Management of Fever
For critically ill patients with fever, avoid routine antipyretic use solely to reduce temperature, and focus on systematic diagnostic evaluation starting with chest radiography and appropriate cultures. 1
Temperature Measurement
Use the most accurate method available based on your clinical setting:
- Preferred: Central temperature monitoring (pulmonary artery catheter thermistors, bladder catheters, or esophageal balloon thermistors) when these devices are already in place or when precise temperature measurement is critical 1
- Acceptable alternatives: Oral or rectal temperatures
- Avoid: Axillary, tympanic membrane, temporal artery thermometers, or chemical dot thermometers due to poor reliability 1
Common pitfall: Oral temperatures have poor sensitivity for detecting fever, particularly in elderly and immunocompromised patients who may have serious infections without documented fever 2. Use core temperature methods when clinical suspicion is high despite normal peripheral readings.
Antipyretic Management
Do not routinely treat fever with antipyretics in critically ill patients 1. The evidence (moderate quality) suggests avoiding routine temperature reduction as a primary goal. However, if patient comfort is a priority and the patient values temperature reduction, use pharmacologic antipyretics rather than nonpharmacologic cooling methods 1.
This recommendation reflects that fever itself may be protective, and routine suppression does not improve outcomes in critical illness.

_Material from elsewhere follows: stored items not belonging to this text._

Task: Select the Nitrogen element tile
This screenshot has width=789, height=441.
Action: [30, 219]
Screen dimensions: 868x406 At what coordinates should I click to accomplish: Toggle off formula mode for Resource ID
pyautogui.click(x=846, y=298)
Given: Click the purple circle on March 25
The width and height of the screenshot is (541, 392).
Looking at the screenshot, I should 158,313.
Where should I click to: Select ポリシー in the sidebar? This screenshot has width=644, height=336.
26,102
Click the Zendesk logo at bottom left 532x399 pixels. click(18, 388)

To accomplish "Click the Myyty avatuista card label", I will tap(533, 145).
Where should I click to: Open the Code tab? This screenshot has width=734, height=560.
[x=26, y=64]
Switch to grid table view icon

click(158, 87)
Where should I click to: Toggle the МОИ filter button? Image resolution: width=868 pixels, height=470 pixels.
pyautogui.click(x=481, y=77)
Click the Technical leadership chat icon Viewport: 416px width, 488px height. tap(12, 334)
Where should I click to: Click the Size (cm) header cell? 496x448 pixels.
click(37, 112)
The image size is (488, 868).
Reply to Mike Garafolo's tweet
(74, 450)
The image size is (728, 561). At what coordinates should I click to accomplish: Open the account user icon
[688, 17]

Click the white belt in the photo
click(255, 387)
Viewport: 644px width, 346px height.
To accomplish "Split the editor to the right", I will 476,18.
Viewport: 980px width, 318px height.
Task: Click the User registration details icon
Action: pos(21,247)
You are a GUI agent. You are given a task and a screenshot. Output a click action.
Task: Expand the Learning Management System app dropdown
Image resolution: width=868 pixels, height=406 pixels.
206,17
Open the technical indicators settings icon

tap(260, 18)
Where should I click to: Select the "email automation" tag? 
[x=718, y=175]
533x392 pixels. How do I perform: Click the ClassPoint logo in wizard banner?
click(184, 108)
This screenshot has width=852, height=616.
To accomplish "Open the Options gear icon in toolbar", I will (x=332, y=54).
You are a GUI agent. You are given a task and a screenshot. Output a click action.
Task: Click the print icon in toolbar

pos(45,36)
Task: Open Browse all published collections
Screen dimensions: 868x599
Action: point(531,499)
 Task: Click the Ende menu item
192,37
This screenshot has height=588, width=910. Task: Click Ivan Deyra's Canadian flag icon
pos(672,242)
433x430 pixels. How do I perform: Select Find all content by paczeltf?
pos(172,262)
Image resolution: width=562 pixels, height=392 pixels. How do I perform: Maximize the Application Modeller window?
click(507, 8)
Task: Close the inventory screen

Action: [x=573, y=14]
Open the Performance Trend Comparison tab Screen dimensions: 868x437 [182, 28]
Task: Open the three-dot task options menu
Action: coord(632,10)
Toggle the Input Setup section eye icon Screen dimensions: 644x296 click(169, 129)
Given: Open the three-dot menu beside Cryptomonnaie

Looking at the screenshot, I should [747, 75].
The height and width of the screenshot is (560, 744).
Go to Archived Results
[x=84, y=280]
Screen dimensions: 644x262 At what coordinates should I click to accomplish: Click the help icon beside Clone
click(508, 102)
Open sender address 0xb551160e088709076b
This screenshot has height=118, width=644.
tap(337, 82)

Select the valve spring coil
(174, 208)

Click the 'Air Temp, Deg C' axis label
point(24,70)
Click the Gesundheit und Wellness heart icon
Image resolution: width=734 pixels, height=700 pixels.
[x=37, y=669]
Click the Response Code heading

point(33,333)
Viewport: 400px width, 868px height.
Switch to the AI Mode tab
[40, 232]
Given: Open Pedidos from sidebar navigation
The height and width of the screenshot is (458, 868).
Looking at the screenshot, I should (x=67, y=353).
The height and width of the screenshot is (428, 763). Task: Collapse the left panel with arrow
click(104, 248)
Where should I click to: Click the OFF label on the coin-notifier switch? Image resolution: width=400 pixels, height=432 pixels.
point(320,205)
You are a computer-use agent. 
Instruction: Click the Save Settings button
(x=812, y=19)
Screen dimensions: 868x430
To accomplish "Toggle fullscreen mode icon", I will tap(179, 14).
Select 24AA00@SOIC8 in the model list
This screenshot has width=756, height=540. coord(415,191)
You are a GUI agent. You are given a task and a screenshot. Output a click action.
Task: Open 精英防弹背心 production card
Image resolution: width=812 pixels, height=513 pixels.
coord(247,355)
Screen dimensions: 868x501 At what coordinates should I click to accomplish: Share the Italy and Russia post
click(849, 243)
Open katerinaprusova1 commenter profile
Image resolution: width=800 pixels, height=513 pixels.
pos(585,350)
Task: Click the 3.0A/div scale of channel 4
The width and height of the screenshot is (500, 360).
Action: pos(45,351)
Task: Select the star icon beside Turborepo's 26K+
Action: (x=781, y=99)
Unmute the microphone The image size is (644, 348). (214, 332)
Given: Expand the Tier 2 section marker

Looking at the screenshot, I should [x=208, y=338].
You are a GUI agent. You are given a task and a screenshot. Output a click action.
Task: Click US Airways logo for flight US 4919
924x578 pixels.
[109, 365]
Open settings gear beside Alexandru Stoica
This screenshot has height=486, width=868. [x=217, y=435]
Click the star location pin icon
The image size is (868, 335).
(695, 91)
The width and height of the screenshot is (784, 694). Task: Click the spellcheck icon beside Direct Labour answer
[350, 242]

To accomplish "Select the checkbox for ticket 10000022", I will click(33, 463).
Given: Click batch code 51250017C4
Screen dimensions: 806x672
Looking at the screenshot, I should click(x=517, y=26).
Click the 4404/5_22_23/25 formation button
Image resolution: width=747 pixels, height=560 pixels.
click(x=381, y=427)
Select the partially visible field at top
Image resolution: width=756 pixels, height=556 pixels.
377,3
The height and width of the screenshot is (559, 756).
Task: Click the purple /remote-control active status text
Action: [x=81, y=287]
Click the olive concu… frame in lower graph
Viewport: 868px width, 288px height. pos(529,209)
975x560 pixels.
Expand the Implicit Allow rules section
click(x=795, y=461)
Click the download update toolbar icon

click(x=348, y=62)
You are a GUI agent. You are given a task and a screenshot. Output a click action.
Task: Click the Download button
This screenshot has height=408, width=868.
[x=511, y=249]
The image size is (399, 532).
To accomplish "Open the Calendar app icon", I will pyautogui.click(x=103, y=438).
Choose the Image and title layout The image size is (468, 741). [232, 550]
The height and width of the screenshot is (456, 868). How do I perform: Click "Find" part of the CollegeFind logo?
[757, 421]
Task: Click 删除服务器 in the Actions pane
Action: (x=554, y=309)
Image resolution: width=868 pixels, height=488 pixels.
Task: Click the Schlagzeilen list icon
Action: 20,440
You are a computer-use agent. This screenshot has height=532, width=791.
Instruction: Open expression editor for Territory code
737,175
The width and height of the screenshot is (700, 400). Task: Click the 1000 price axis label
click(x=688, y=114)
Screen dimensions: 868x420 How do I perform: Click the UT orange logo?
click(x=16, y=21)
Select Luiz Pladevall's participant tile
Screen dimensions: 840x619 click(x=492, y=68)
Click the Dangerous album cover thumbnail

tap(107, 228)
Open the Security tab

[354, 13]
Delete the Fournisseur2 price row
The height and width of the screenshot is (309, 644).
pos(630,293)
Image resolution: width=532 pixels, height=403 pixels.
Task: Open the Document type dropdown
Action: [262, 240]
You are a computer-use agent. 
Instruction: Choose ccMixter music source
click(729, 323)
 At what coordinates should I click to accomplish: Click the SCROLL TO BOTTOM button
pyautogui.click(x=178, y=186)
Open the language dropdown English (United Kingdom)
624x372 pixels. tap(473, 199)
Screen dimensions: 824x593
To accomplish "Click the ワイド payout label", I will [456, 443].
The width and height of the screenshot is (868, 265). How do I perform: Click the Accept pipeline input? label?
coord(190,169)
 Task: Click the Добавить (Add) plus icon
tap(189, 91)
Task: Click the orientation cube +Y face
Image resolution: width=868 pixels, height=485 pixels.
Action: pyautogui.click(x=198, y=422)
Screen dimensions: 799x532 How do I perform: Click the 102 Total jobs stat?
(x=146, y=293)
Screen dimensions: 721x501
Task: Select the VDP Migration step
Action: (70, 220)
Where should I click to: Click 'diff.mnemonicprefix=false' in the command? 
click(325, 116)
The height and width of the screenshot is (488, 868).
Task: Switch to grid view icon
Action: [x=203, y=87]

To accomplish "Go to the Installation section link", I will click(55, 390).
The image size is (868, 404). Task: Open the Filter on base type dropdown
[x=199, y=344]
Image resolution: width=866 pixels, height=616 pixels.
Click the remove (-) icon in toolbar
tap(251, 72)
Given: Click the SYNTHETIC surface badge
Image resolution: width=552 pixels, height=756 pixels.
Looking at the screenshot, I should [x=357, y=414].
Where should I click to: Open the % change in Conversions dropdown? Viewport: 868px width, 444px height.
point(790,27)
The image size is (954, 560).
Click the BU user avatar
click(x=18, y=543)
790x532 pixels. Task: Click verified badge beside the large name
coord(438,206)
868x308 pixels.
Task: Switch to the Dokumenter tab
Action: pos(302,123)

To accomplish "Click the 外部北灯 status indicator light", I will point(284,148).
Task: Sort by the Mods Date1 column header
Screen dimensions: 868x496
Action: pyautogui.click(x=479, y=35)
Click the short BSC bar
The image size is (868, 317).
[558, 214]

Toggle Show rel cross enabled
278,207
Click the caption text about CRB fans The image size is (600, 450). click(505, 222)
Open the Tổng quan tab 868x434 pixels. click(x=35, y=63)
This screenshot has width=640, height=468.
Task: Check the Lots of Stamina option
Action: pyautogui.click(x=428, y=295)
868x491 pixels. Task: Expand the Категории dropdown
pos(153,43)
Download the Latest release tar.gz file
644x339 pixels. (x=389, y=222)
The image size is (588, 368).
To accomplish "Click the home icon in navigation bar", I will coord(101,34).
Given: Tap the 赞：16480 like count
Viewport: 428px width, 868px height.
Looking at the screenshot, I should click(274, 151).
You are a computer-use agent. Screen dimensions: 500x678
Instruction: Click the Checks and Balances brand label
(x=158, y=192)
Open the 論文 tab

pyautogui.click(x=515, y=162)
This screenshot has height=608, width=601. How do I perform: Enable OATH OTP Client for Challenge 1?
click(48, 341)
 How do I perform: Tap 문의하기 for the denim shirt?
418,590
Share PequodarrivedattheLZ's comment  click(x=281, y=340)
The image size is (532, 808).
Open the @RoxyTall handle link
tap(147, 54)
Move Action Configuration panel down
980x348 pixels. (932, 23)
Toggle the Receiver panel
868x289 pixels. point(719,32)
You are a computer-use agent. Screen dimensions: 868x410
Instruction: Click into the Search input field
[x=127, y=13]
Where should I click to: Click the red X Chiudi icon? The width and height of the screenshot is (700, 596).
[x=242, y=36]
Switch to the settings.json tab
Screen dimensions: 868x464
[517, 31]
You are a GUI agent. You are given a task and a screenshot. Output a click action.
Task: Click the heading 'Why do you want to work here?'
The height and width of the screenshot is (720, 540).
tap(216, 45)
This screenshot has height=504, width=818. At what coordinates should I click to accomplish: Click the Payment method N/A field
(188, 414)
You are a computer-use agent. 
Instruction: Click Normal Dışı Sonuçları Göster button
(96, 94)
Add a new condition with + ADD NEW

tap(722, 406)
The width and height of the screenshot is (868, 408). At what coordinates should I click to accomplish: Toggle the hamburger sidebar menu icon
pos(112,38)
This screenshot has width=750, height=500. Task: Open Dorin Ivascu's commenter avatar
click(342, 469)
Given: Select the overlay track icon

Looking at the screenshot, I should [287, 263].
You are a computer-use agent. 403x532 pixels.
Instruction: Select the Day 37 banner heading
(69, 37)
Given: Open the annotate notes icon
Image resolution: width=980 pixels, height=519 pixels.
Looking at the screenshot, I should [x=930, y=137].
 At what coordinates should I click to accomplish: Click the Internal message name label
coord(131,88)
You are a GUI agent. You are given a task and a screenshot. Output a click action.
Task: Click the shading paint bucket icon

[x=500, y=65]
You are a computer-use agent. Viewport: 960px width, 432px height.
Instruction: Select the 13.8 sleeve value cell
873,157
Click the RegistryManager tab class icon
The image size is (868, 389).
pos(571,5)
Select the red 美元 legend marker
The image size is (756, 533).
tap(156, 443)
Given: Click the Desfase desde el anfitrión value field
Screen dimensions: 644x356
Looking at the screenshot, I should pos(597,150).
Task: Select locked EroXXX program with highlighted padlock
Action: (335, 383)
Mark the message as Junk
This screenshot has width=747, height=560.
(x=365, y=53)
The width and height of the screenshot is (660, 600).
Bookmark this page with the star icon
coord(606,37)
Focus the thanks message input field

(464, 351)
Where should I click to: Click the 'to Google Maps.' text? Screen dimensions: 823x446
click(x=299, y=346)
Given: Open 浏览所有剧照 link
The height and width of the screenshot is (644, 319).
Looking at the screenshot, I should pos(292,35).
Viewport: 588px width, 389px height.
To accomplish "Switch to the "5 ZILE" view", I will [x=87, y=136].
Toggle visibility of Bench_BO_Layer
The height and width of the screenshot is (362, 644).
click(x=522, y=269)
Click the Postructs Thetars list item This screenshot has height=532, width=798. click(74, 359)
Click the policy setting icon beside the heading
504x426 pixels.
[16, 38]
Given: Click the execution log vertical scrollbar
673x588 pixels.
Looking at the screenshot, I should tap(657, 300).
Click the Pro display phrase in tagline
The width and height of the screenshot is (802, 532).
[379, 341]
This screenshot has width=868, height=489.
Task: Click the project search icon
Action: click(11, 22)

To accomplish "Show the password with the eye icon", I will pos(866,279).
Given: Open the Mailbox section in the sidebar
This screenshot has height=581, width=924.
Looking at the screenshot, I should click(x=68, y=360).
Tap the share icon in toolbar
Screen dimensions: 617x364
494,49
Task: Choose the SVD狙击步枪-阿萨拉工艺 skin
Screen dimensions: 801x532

Diagnostic Evaluation Algorithm
Initial Workup - All Febrile ICU Patients
Chest radiograph - Perform this universally for new fever in ICU patients 1
Blood cultures - Collect at least two sets (ideally 60 mL total blood) from different anatomical sites simultaneously, without time intervals between draws 1
Respiratory viral testing - If pneumonia suspected or upper respiratory symptoms present, perform viral nucleic acid amplification test panels 1
- Test for SARS-CoV-2 based on community transmission levels 1
Urinalysis and culture - If urinary tract infection suspected with pyuria, replace the urinary catheter first and obtain cultures from the newly placed catheter 1
Targeted Imaging Based on Clinical Context
Post-surgical patients (thoracic, abdominal, or pelvic surgery):
- Perform CT scan in collaboration with surgical service if initial workup doesn't identify etiology 1
Abdominal symptoms or abnormal liver function:
- Perform formal bedside diagnostic ultrasound if patient has recent abdominal surgery, abdominal symptoms, abnormal physical exam/POCUS, or elevated transaminases/alkaline phosphatase/bilirubin 1
- Do NOT routinely perform abdominal ultrasound in patients without these findings 1
Abnormal chest radiograph:
- Consider thoracic bedside ultrasound when expertise available to better identify pleural effusions and parenchymal pathology 1
Advanced Testing for Unclear Etiology
When other diagnostic tests fail to establish etiology:
- Consider FDG-PET/CT if transport risk is acceptable 1
- Insufficient evidence exists for routine WBC scans 1
Molecular Testing Considerations
If rapid molecular blood tests are performed, always use them with concomitant blood cultures, never as standalone tests 1. This prevents missing organisms not covered by molecular panels and allows antimicrobial susceptibility testing.
Special Populations
Elderly and immunocompromised patients: Maintain high clinical suspicion even without documented fever, as these patients may have serious infections with blunted febrile responses 2.
Young infants ≤90 days: Apply specific risk-stratification criteria and consider procalcitonin testing. Management differs substantially from adults and requires specialized protocols 3.
Non-Infectious Causes
Maintain a broad differential diagnosis beyond infection 2, 4:
- Drug fever (review all medications thoroughly)
- Malignancy
- Autoimmune conditions
- Thromboembolic disease
- Transfusion reactions
Critical pitfall: Anchoring on infection as the sole cause can delay diagnosis of life-threatening non-infectious etiologies. The systematic approach outlined above helps avoid this error by ensuring comprehensive evaluation.
Key Principles
The diagnostic approach must be systematic and context-dependent rather than shotgun testing. Imaging and testing should be guided by clinical findings, surgical history, and device presence. Blood cultures remain foundational but should be obtained properly (adequate volume, multiple sites) to maximize yield 1.